(Stored data entries)
-=-=-=-=-

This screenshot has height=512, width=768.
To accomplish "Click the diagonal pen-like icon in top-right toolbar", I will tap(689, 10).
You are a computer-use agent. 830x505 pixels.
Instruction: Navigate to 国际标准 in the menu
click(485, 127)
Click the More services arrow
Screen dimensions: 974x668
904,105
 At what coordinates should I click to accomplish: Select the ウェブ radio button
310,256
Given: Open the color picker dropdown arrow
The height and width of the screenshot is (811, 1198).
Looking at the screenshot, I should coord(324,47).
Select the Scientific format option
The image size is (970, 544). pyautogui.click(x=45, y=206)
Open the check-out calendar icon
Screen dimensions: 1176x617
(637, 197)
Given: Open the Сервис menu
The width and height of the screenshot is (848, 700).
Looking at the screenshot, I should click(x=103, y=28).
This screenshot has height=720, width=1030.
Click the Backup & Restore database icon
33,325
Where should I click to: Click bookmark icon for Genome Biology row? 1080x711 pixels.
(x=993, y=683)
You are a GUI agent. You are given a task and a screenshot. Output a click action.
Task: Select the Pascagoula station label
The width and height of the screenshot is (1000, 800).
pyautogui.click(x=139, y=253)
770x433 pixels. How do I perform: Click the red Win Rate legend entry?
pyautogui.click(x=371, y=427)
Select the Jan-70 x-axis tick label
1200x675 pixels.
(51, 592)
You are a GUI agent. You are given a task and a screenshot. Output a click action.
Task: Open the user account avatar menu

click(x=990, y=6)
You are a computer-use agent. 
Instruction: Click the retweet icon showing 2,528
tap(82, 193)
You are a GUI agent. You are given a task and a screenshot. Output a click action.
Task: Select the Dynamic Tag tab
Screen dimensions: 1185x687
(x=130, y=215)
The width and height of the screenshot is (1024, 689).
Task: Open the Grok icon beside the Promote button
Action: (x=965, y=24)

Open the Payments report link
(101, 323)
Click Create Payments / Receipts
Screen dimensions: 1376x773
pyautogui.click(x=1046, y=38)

-=-=-=-=-

WORK TO BE COMPLETED> Each entry must be reproduced verbatim.

SOLUTION BELOW>
This screenshot has height=512, width=768.
To accomplish "Click the diagonal pen-like icon in top-right toolbar", I will tap(689, 10).
You are a computer-use agent. 830x505 pixels.
Instruction: Navigate to 国际标准 in the menu
click(485, 127)
Click the More services arrow
Screen dimensions: 974x668
904,105
 At what coordinates should I click to accomplish: Select the ウェブ radio button
310,256
Given: Open the color picker dropdown arrow
The height and width of the screenshot is (811, 1198).
Looking at the screenshot, I should coord(324,47).
Select the Scientific format option
The image size is (970, 544). pyautogui.click(x=45, y=206)
Open the check-out calendar icon
Screen dimensions: 1176x617
(637, 197)
Given: Open the Сервис menu
The width and height of the screenshot is (848, 700).
Looking at the screenshot, I should click(x=103, y=28).
This screenshot has height=720, width=1030.
Click the Backup & Restore database icon
33,325
Where should I click to: Click bookmark icon for Genome Biology row? 1080x711 pixels.
(x=993, y=683)
You are a GUI agent. You are given a task and a screenshot. Output a click action.
Task: Select the Pascagoula station label
The width and height of the screenshot is (1000, 800).
pyautogui.click(x=139, y=253)
770x433 pixels. How do I perform: Click the red Win Rate legend entry?
pyautogui.click(x=371, y=427)
Select the Jan-70 x-axis tick label
1200x675 pixels.
(51, 592)
You are a GUI agent. You are given a task and a screenshot. Output a click action.
Task: Open the user account avatar menu

click(x=990, y=6)
You are a computer-use agent. 
Instruction: Click the retweet icon showing 2,528
tap(82, 193)
You are a GUI agent. You are given a task and a screenshot. Output a click action.
Task: Select the Dynamic Tag tab
Screen dimensions: 1185x687
(x=130, y=215)
The width and height of the screenshot is (1024, 689).
Task: Open the Grok icon beside the Promote button
Action: (x=965, y=24)

Open the Payments report link
(101, 323)
Click Create Payments / Receipts
Screen dimensions: 1376x773
pyautogui.click(x=1046, y=38)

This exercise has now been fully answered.